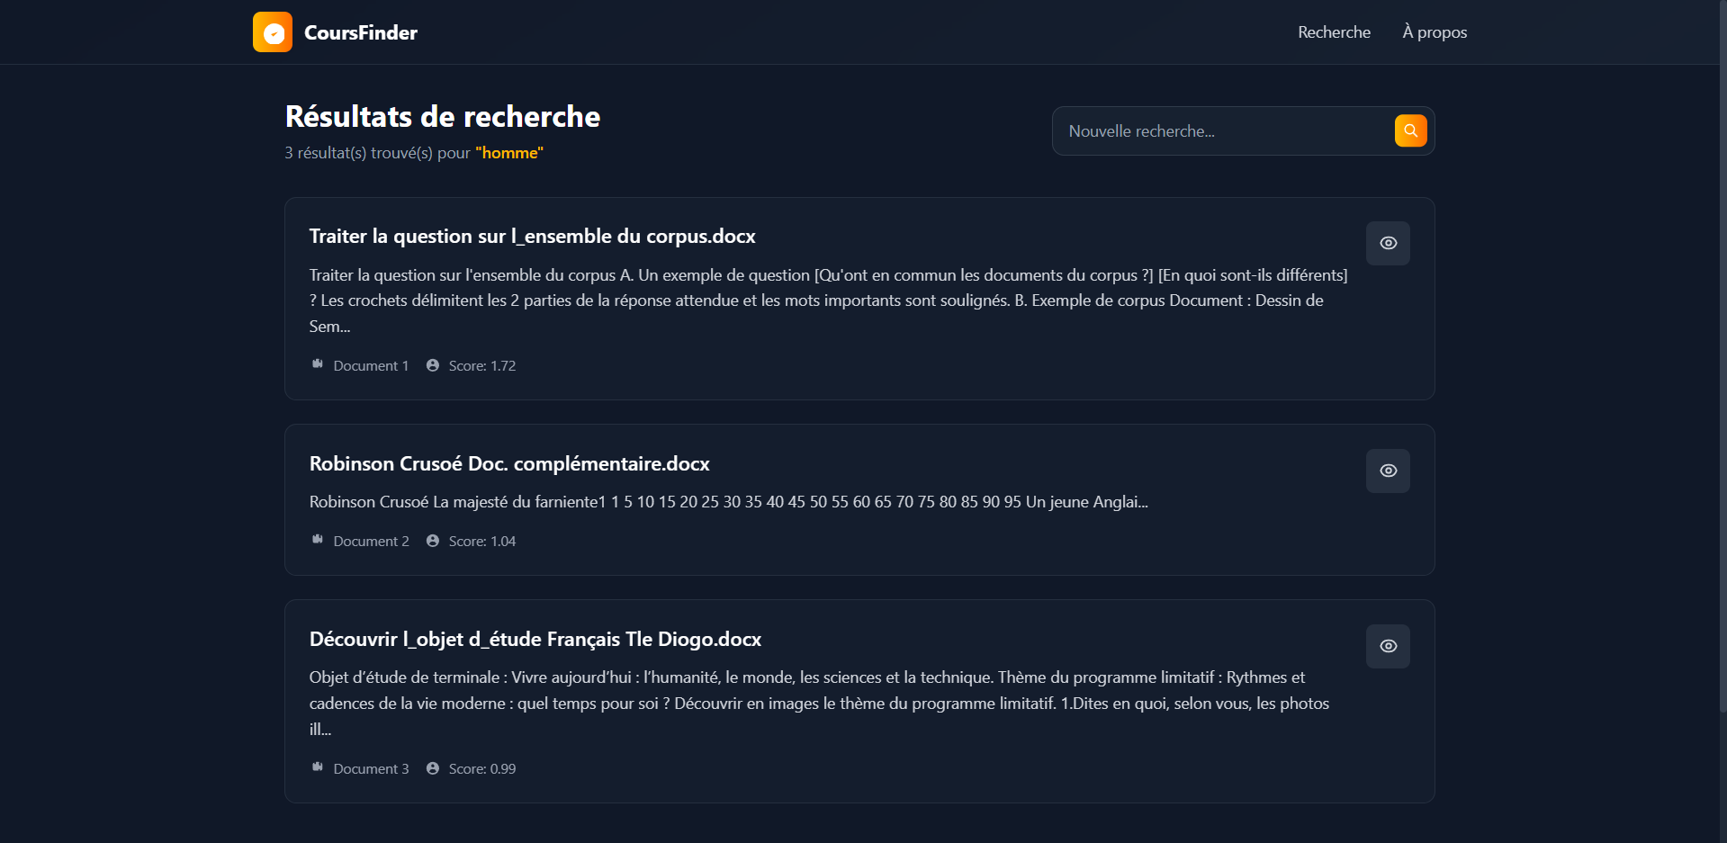Screen dimensions: 1727x843
Task: Click the page's vertical scrollbar
Action: tap(1722, 360)
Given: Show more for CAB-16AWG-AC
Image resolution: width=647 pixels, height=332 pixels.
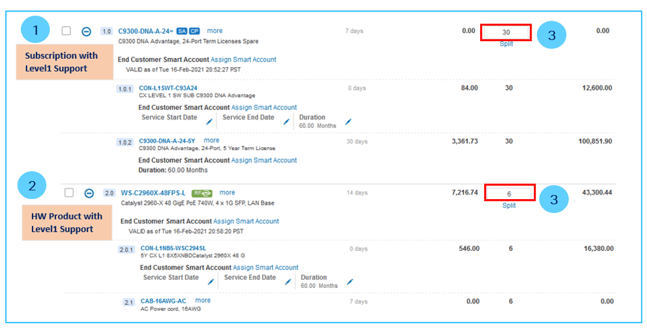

◆ ◆ ◆ ◆

Required action
Omit the pictures and retype exactly the lines from the one containing "Given: Show more for CAB-16AWG-AC" through the end of the entries above.

Task solution
Given: Show more for CAB-16AWG-AC
Image resolution: width=647 pixels, height=332 pixels.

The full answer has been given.